• _THE DATA_:
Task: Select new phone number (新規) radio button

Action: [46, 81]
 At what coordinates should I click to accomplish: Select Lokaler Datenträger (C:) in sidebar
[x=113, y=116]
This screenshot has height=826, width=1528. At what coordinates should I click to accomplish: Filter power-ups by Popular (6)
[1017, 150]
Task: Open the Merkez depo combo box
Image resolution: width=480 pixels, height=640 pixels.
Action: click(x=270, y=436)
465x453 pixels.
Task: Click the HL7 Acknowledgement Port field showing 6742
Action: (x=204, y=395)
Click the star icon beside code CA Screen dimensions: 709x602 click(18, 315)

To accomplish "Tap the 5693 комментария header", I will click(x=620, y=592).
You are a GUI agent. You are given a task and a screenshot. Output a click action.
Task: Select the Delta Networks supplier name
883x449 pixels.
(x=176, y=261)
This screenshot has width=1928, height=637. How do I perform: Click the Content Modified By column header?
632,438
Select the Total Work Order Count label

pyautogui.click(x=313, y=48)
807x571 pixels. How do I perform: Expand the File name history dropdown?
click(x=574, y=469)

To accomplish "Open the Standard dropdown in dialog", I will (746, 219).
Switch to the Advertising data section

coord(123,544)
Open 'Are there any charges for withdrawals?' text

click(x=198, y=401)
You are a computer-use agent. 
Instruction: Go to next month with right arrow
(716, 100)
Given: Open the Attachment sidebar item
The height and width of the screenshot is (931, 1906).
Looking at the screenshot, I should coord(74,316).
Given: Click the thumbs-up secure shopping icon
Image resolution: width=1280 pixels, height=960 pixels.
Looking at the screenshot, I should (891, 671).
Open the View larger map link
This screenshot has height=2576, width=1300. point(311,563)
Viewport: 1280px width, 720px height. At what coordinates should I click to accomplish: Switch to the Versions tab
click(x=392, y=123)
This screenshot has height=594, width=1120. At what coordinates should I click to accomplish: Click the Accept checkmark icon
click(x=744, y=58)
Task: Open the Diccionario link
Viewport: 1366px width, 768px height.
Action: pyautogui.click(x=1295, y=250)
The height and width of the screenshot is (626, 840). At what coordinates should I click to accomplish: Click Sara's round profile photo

• _EXERCISE DETAILS_:
Output all the lines above, matching them word for word.

• _ANSWER FOR THIS EXERCISE_:
Task: Select new phone number (新規) radio button

Action: [46, 81]
 At what coordinates should I click to accomplish: Select Lokaler Datenträger (C:) in sidebar
[x=113, y=116]
This screenshot has height=826, width=1528. At what coordinates should I click to accomplish: Filter power-ups by Popular (6)
[1017, 150]
Task: Open the Merkez depo combo box
Image resolution: width=480 pixels, height=640 pixels.
Action: click(x=270, y=436)
465x453 pixels.
Task: Click the HL7 Acknowledgement Port field showing 6742
Action: (x=204, y=395)
Click the star icon beside code CA Screen dimensions: 709x602 click(18, 315)

To accomplish "Tap the 5693 комментария header", I will click(x=620, y=592).
You are a GUI agent. You are given a task and a screenshot. Output a click action.
Task: Select the Delta Networks supplier name
883x449 pixels.
(x=176, y=261)
This screenshot has width=1928, height=637. How do I perform: Click the Content Modified By column header?
632,438
Select the Total Work Order Count label

pyautogui.click(x=313, y=48)
807x571 pixels. How do I perform: Expand the File name history dropdown?
click(x=574, y=469)

To accomplish "Open the Standard dropdown in dialog", I will (746, 219).
Switch to the Advertising data section

coord(123,544)
Open 'Are there any charges for withdrawals?' text

click(x=198, y=401)
You are a computer-use agent. 
Instruction: Go to next month with right arrow
(716, 100)
Given: Open the Attachment sidebar item
The height and width of the screenshot is (931, 1906).
Looking at the screenshot, I should coord(74,316).
Given: Click the thumbs-up secure shopping icon
Image resolution: width=1280 pixels, height=960 pixels.
Looking at the screenshot, I should (891, 671).
Open the View larger map link
This screenshot has height=2576, width=1300. point(311,563)
Viewport: 1280px width, 720px height. At what coordinates should I click to accomplish: Switch to the Versions tab
click(x=392, y=123)
This screenshot has height=594, width=1120. At what coordinates should I click to accomplish: Click the Accept checkmark icon
click(x=744, y=58)
Task: Open the Diccionario link
Viewport: 1366px width, 768px height.
Action: pyautogui.click(x=1295, y=250)
The height and width of the screenshot is (626, 840). At what coordinates should I click to accomplish: Click Sara's round profile photo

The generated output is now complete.